* Selected passage
□ □ □ □ □

In the context of D&D power scaling, a net skill of +5 is a raw journeyman, a skill of +10 that of a master, a skill of +15 or more would be in the legendary range.

Certainly a +5 or even +10 is well within reach of a fighter by spending skill points on cross class skills.  I just think that fighter's mostly need more skill points to do this.


----------



## Ridley's Cohort (Sep 17, 2003)

reapersaurus said:
			
		

> And Lord Pendragon IS silly for arguing that a fighter should invest in skill feats to make up for a rules problem.




I agree there.  I am certainly willing to 'waste' a feat to round out a character concept.  But I do not see that one or two feats from the PHB will go far.

I have seen reasonably good results with Cosmopolitan, but that is not core.  IMO Cosmopolitan is more than twice as good for mid-level characters as the run of the mill +2 & +2 feats, and it scales with level.


----------



## Lord Pendragon (Sep 17, 2003)

reapersaurus said:
			
		

> And Lord Pendragon IS silly for arguing that a fighter should invest in skill feats to make up for a rules problem.



And I find the people in this thread who believe the fighter is underpowered to be equally silly.

Now can we stop with the sniping, or are you just looking for a fight?


----------



## Steverooo (Sep 17, 2003)

First of all, the Multiclassing rules just don't work.  There... I've said it!

A 4th level Ex-Barbarian/Fighter/Paladin/Ranger has the Fortitude save of a 12th level Fughter, as well as +2 Reflex.  Obviously, this is wrong!

The LN Level Two Druid/Monk isn't quite as bad, but has no weakness, like the above's +0 Will.  Again, this is a problem.

The "fix" is to lower DCs, and make "Good" saves +1 first level.  Then this problem will be no more.  Maximum gain/level is +1, for all classes.

Now the Fighter's skills...  IMHO, ALL classes need more skill points, and I see no reason why any class should have a mere +2/level, so I support a boost for all.  For the Fighter's skills, let me digress, for a moment...

Remember 1e?  No one but a THIEF could climb walls, or Move Silently/Hide in Shadows, and even a Ranger had to rely on his better Surprise dice?  Now Fighters have climb!  Why?

Because they're big and strong, and Climb/Jump/Swim are STR skills.  Oh, sure, their archetype doesn't really call for a lot of climbing (although the DC:15 climb check to get up or down a non-knotted rope, when it's away from a wall (IIRC), is annoying), and sure, his armor penalty is working against him, as well as his shield penalty, but oh well, at least he has it!

Now, onto the DEX-based skills, especially Move Silently & Hide...  Seems to me that the same applies here.  Fighters need DEX & CON, let'em have these skills, too.  Sentry-stalking is - most assuredly - primarily a military art!  Again, the average Fighter's Armor & Shield Check Penalties will be working against him, so the ROGUE will still be better (as will the Ranger), but that's all well and good, too.

Next, Spot & Listen.  The military is, and almost always HAS BEEN the primary producer of "trained observers".  There are many in the airline industry, today, but still, unless I miss my educated guess, I'll bet the military still outnumbers them by a wide margin.  Besides...  If I were a Fighter assigned to stand Sentry duty, and I thought someone was stalking me, you betcha I'd develop some Listen skill!

□ □ □ □ □

* Given problem 1
According to the forum thread, what net skill represents a master in D&D power scaling?
The entries have no connection to the forum thread above them.

Interface element entries

□ □ □ □ □

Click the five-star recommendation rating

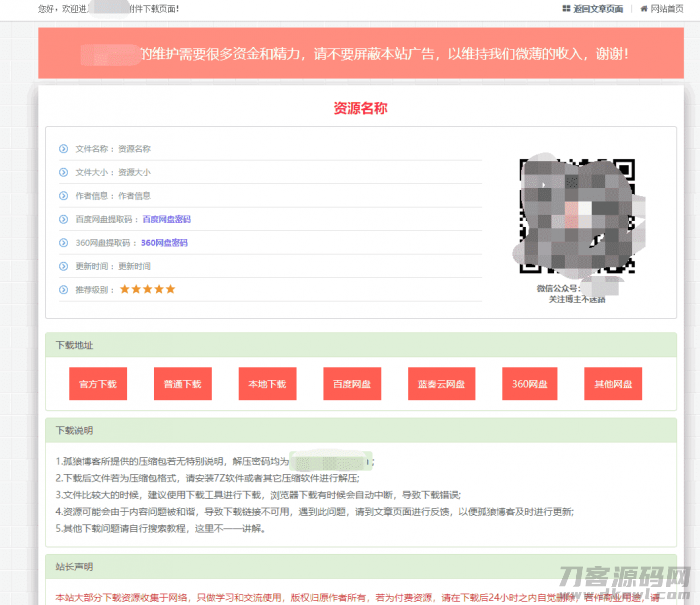point(147,290)
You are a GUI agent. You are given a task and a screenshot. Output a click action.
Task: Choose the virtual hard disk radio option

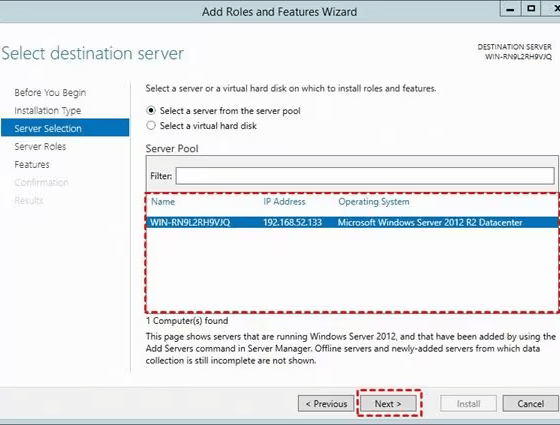coord(151,126)
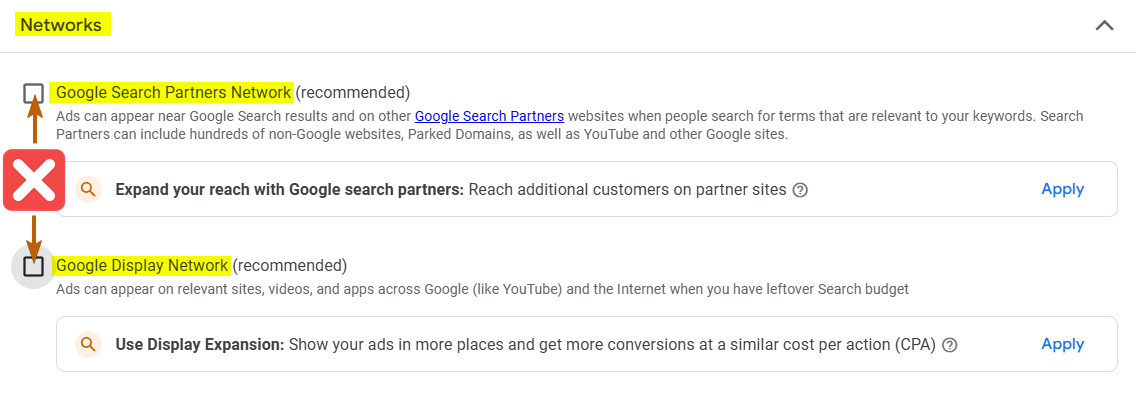Click the 'Use Display Expansion' recommendation text
Image resolution: width=1136 pixels, height=405 pixels.
pos(199,344)
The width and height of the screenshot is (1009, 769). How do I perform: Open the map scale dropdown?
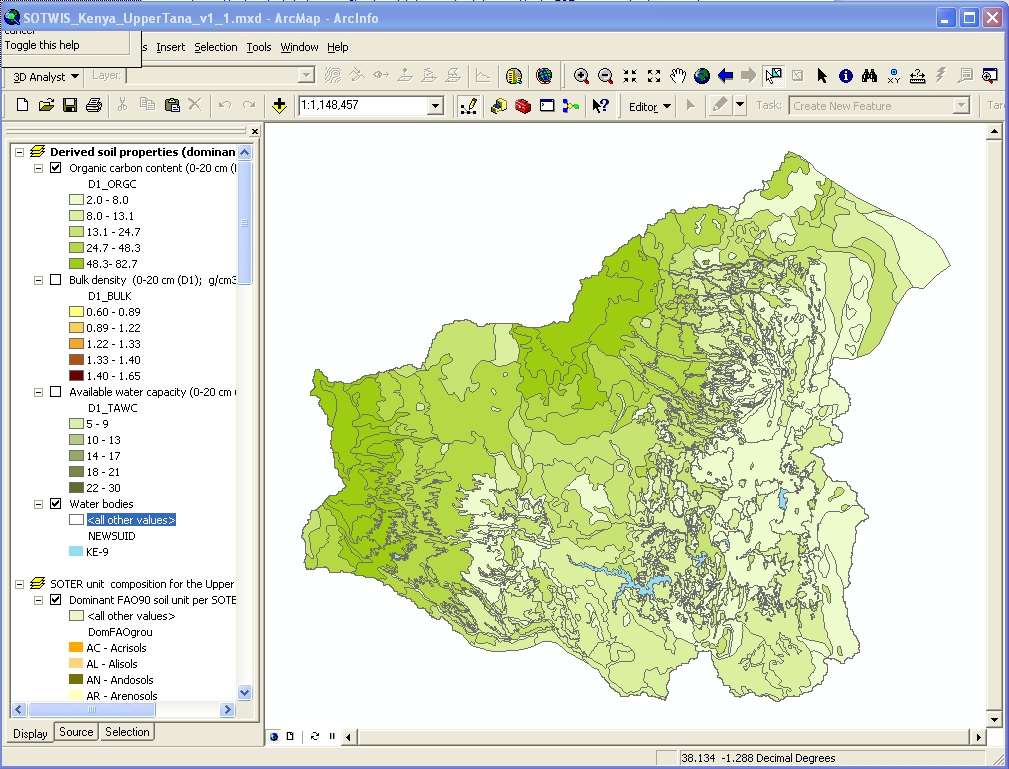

□ □ □ □ □

* Given problem 2
Please transcribe the lines of the entries from the line containing "You are a GUI" through the end of the entries, both ends included. Leave out the pictures.

* Final answer 1
A net skill of +10.

* Final answer 2
You are a GUI agent. You are given a task and a screenshot. Output a click action.
Task: Choose the virtual hard disk radio option

coord(151,126)
Click the 'Use Display Expansion' recommendation text
Image resolution: width=1136 pixels, height=405 pixels.
pos(199,344)
The width and height of the screenshot is (1009, 769). How do I perform: Open the map scale dropdown?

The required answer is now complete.